Little devil pops up over shoulder: “Write an exercises with tests that read from the documentation files”

senekor · November 25, 2023, 1:34pm

@ErikSchierboom

I now have a version which I think should be language independet. It reads files.test, files.invalidator and files.editor from an exercise’s config file. I was not yet able to test invalidator and editor, as the Rust track generally doesn’t have these two fields.

The script also assumes exercises are always located at exercises/{practice,concept}/$SLUG. I believe this is the case for all a language tracks, right?

The following PRs are only meant as demonstration and basis for work upstream in the exercism/github-actions repo.

PR with the workflow
PR which touches test files (comment triggered)
PR which touches README.md (comment not triggered)
PR which touches exercise files not mentioned in config.json (comment not triggered)

ErikSchierboom · November 28, 2023, 11:51am

That is correct.

ErikSchierboom · November 28, 2023, 11:51am

Thanks for all that! I’ll have a look once I’ve got some time.

ErikSchierboom · January 11, 2024, 7:48am

@senekor I totally forgot about this! I’ll get to it sometime.

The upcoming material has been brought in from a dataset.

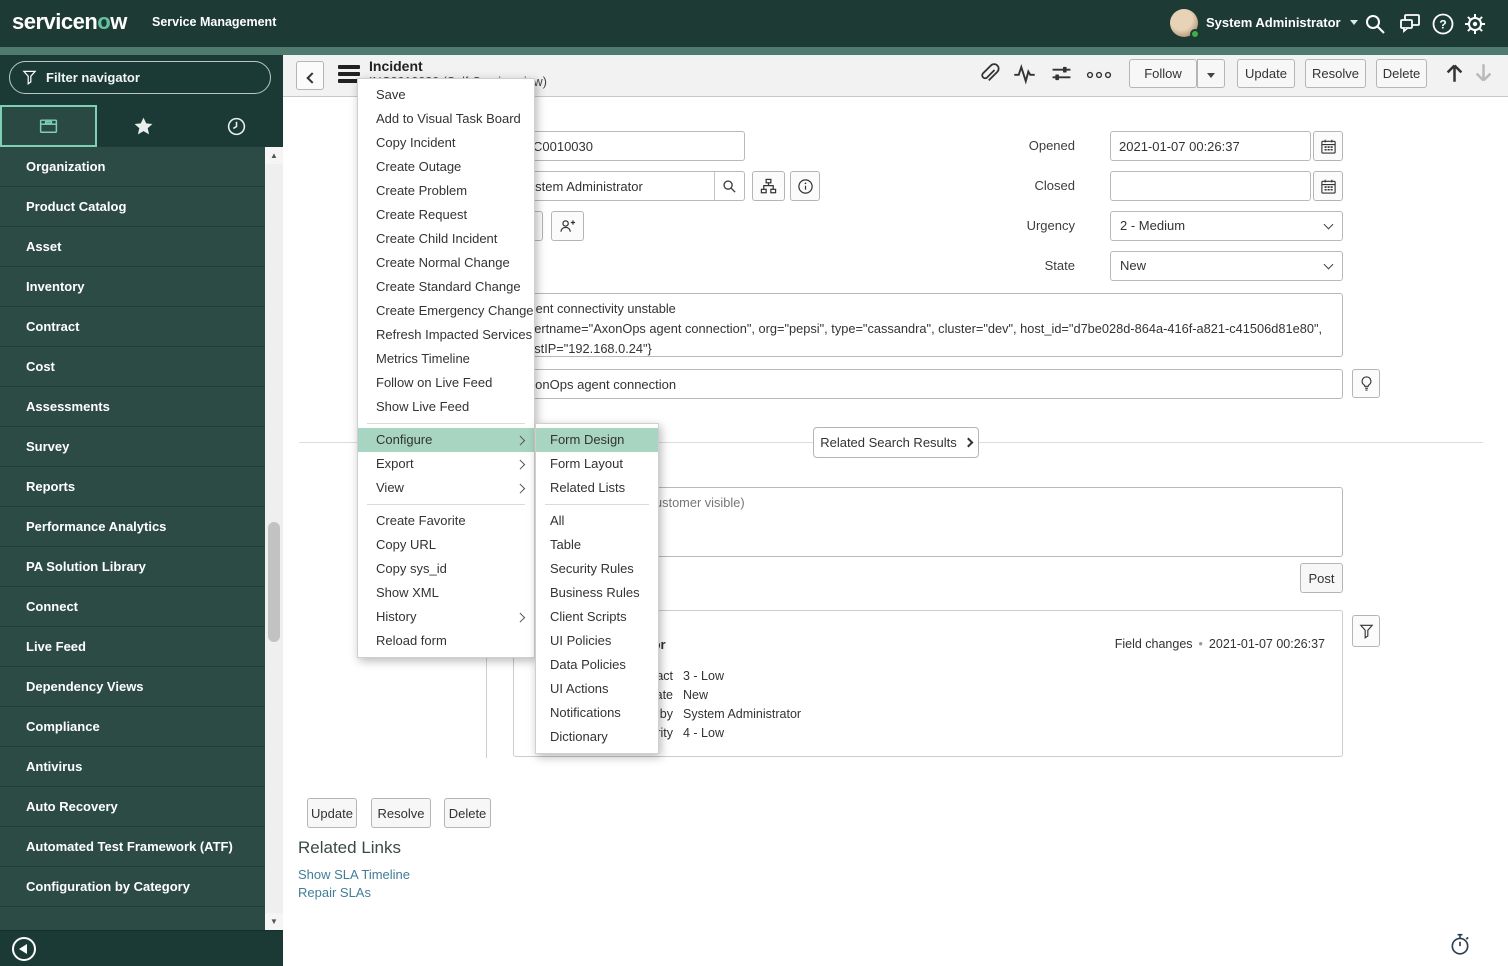 The width and height of the screenshot is (1508, 966). Describe the element at coordinates (1336, 74) in the screenshot. I see `resolve-button: Resolve` at that location.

ErikSchierboom · January 23, 2024, 11:04am

I’ve finally found/made time to review the PR :)

kotp · January 24, 2024, 12:30am

I have not done so, but if someone would want to produce a git “pre-commit” hook that adds this to messages based on the requirements, that might be a thing.

senekor · January 24, 2024, 12:42pm

I’m not sure that would be the right place. (I assume by “adds this to messages” you mean commit messages?) The magic string needs to be in the commit message of the squash commit when the PR is merged. So I think the PR itself on GitHub is the right place to have the automation. It’s also not possible to apply the magic string automatically, because really only a human can determine if the test file has changed in a way that warrants rerunning tests or not.

So I think the best we can do is to remind peope to consider adding the string themselves before they merge.

ErikSchierboom · January 25, 2024, 12:37pm

I’ve done some testing too and it seems to work! I’ll add it to the org-wide-files repo to sync it to all tracks.

ErikSchierboom · January 25, 2024, 12:48pm

@senekor I’ve found one issue: it also comments on new files: New exercise (do not merge) by ErikSchierboom · Pull Request #1217 · exercism/fsharp · GitHub Could you fix that please?

senekor · January 25, 2024, 1:24pm

@ErikSchierboom I think I might have a solution, but this is not e2e tested: adding the --diff-filter=M option:

for changed_file in $(git diff --diff-filter=M --name-only origin/main); do

It seems with that, the git command outputs only file names that were changed (not added, renamed, deleted).